+++ Passage provided
This past weekend was a busy one. Shooting family portraits on Saturday and an Atom football game on Sunday. The coolest part about Sunday's football shoot was I was able to rent Canon's 300mm f/2.8L IS lens. That thing is a beast! It's about ten inches long and it weighs in at almost six pounds but let me tell you, this is ten inches and six pounds of pure awesome! Super sharp and super quick to focus it captures beautiful images, well, as long as I'm doing my part. Check out the lens shot below.
I don't shoot a lot of sports on a regular basis but I can share a few of the basic tips I use. First off, I start by taking a few shots of a grey card. This allows me to find proper exposure and the grey card image can be used to set (with software) correct white balance during post-processing. Once I have my exposure I just lock in the settings by switching the camera to manual. That way I never have to worry about the camera making incorrect exposure choices due an abundance of dark coloured jerseys or other scenarios that fool the camera's light meter.
With the help of the grey card I was able to establish a baseline exposure of f/4, 1/1000th of a second at ISO 400. I want to keep my ISO as low as possible while still maintaining a 1/1000th of a second shutter speed. Shooting outdoors on a fairly sunny day affords me that luxury. Indoors or at night under artificial lights I would have had to crank my ISO up to 1600 or beyond and shoot wide open at f/2.8.
Having my exposure locked in leaves me one less thing to think about however if you have a partially cloudy day like I did, you need to be cognizant of changing light conditions and adjust accordingly. I just check the LCD from time to time if I sensed that the light was changing. On this particular day it took no more than a 1/3 to 1/2 stop adjustment to get back to a proper exposure.
++++++
+++ Extracted information
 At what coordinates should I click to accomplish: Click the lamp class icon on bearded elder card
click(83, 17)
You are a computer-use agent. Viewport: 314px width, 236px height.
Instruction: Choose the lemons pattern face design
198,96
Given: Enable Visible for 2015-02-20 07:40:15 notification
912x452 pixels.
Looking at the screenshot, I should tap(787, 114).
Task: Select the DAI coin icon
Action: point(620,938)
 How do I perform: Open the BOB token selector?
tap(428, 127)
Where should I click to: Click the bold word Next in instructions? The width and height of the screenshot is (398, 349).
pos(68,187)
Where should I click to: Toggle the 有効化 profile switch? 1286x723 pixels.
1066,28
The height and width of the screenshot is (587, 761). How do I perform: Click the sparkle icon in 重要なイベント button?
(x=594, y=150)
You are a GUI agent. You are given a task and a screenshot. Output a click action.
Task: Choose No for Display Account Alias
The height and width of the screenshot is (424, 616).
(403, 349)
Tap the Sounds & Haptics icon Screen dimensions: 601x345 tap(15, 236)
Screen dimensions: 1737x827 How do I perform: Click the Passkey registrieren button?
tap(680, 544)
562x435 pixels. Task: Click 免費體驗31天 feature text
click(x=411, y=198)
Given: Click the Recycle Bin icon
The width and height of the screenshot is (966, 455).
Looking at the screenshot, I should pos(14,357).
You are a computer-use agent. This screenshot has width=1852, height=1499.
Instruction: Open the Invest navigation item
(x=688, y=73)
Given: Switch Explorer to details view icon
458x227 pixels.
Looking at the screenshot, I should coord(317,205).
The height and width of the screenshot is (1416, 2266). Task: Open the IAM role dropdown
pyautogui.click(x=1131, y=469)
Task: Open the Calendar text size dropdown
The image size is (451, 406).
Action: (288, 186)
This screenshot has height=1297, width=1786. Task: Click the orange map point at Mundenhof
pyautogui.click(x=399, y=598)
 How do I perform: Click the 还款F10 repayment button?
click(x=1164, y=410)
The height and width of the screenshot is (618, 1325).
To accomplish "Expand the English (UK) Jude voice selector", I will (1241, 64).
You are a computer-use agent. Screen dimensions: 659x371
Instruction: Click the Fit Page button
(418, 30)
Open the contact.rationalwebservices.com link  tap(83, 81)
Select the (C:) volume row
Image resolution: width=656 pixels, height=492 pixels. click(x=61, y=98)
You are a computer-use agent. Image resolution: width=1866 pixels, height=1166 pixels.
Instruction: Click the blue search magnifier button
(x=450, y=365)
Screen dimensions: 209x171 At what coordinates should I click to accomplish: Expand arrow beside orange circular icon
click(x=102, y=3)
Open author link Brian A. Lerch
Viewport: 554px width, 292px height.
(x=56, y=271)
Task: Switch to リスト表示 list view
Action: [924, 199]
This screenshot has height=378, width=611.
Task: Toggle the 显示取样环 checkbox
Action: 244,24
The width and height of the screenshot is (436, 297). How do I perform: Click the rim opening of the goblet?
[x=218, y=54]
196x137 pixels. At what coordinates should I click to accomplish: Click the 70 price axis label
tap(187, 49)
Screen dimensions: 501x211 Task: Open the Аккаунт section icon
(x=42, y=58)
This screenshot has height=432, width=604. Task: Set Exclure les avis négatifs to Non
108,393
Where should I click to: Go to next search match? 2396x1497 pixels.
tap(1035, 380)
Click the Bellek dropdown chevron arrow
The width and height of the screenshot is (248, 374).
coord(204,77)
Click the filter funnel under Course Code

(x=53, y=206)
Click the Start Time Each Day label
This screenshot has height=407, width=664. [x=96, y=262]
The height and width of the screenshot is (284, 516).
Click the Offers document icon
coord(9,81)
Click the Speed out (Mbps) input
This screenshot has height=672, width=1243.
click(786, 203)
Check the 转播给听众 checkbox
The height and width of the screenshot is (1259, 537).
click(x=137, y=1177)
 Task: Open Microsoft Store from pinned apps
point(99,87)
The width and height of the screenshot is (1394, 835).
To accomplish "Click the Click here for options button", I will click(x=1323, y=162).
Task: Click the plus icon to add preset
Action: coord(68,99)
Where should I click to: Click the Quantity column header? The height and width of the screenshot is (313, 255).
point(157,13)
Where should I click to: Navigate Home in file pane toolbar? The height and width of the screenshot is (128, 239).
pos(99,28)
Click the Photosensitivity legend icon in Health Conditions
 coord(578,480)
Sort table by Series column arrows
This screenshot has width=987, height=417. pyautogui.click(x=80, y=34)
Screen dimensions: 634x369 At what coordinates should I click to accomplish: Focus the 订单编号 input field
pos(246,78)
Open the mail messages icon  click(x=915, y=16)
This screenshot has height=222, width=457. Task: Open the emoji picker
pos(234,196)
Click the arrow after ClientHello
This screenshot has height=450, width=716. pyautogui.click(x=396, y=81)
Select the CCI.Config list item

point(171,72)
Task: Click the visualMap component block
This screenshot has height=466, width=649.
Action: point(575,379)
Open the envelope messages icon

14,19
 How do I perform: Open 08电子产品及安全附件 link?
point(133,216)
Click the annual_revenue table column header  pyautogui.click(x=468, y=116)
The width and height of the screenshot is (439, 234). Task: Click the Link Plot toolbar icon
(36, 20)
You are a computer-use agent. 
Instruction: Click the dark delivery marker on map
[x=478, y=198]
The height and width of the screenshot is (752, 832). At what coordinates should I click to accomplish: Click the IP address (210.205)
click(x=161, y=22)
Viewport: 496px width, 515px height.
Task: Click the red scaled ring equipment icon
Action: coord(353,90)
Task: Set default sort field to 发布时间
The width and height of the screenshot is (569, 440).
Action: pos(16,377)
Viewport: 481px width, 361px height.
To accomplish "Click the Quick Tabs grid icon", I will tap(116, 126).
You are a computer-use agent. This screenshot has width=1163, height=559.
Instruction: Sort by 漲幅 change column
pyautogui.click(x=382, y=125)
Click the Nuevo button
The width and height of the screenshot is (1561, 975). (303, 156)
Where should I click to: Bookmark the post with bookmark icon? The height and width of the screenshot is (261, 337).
++++++
* Challenge:
Answer these questions about the sports photography post:
1. About how much does the rented Canon 300mm f/2.8L IS lens weigh?
2. What does the writer photograph first to find proper exposure?
3. What ISO would the writer have needed indoors or at night under artificial lights?
The records have no connection to the text.

* Completed exercise:
1. Almost six pounds.
2. A grey card.
3. 1600 or beyond.